Last night, someone asked about my workout and diet regimen. 

Since I've been trying to make positive changes in my health, I wrote out what I've been doing lately. 

Just makes sense to copy/paste that right here.

Over the years, I've developed a workout routine that works for me. I have no idea if it'll work for anyone else, but here goes...

I go to the gym about 4 times per week, but only spend about 10-15 minutes there each time. This is what it looks like.

Day 1: one or two warm-up sets of bench press or dumbbell press and then a single set with enough weight to max out between 5-10 reps.

Day 2: warm-up of squats and then single set with enough weight to max out between 7-12 reps.

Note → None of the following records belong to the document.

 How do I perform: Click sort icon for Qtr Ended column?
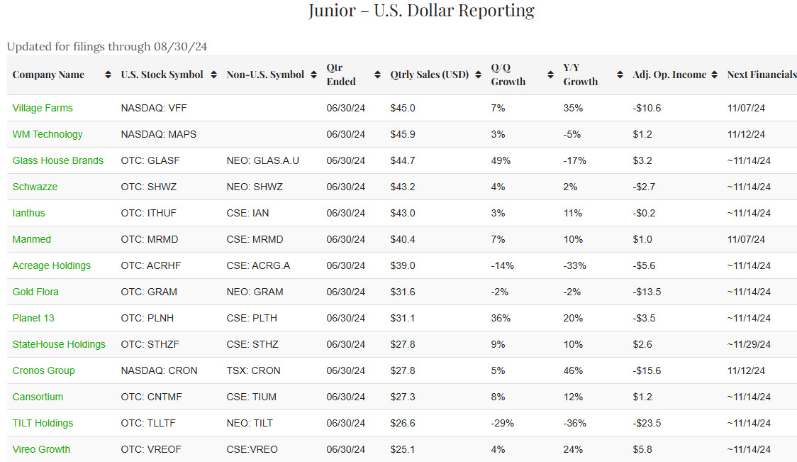tap(377, 75)

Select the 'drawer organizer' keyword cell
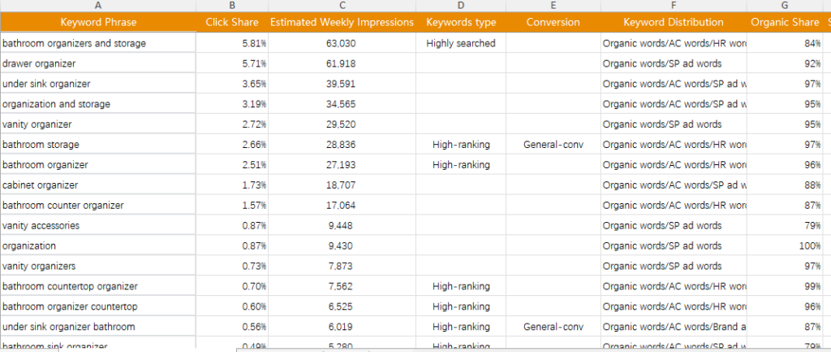[97, 63]
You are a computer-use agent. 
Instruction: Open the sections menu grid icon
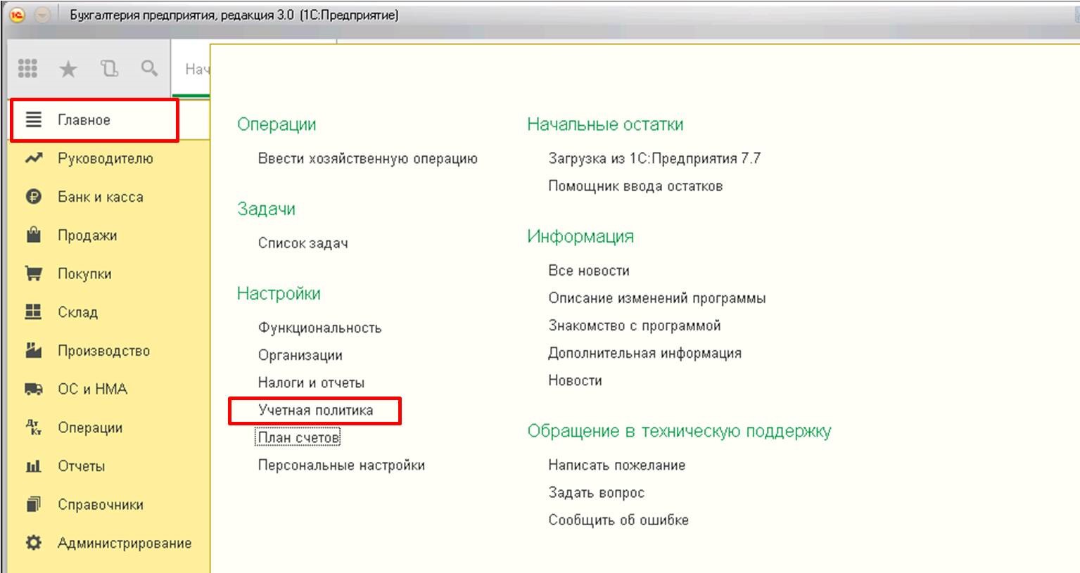point(27,68)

Day 3: general warm-up of the muscles (like stretching), then do as many chins as you possible can. Then do one set each of stomach crunches and reverse stomach crunches.

Day 4: one or two warm-up sets of deadlifts, then max it out for 5-15 reps.

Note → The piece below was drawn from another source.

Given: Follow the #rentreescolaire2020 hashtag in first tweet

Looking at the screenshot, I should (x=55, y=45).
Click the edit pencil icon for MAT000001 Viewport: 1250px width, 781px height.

That's pretty much it. I usually take a day off between day 3 and 4, then take the weekend off. Every other week, I usually do a set or two of military press with a bar or dumbbells, as well.

Because you're putting maximum effort into each non-warm-up set, you're muscles are getting a workout. It may not seem like much, but over time it pays off and you won't have to worry about over-training. Plus, how hard is it to spend 15 minutes at the gym?

Diet is also really important. I guess you're going to ask me about that next...


1) focus on protein... steak, chicken, eggs, fish, shrimp, hamburger, turkey, ham, protein powder, etc. Don't eat too many carbs. But if you are going to eat carbs, it should be the first meal after your workout.

2) try to eat just below your calorie maintenance. If I feel a bit hungry here and there throughout the day but not starving, then I know I'm somewhere in that zone.

3) Intermittent fasting is one of the best things I discovered. I eat as many "meals" as I want within an 8-hour window. The rest of the time, I drink water. It both helps cut calories (skipping breakfast is the way to go) and helps you deal with hunger. Takes a couple weeks to get used to it, but then your body learns, adapts, and helps you out.

My biggest lifestyle change, when I go from non-diet to diet, is giving up both soda and desserts. Maybe you'll have to give up snacks, like chips... or excessive amounts of bread. Give yourself a cheat day once a week if you need it to stay sane. I love pizza, so limit myself to pizza just once a week... and then I'll have a non-addictive soda (without caffeine) like Ginger Ale, rather than my precious... the cold master... Mountain Dew.

If you combine the workout regimen with the diet, your body fat will slowly go down, while your strength and muscles will slowly go up. Don't expect to see significant progress for at least 6 weeks.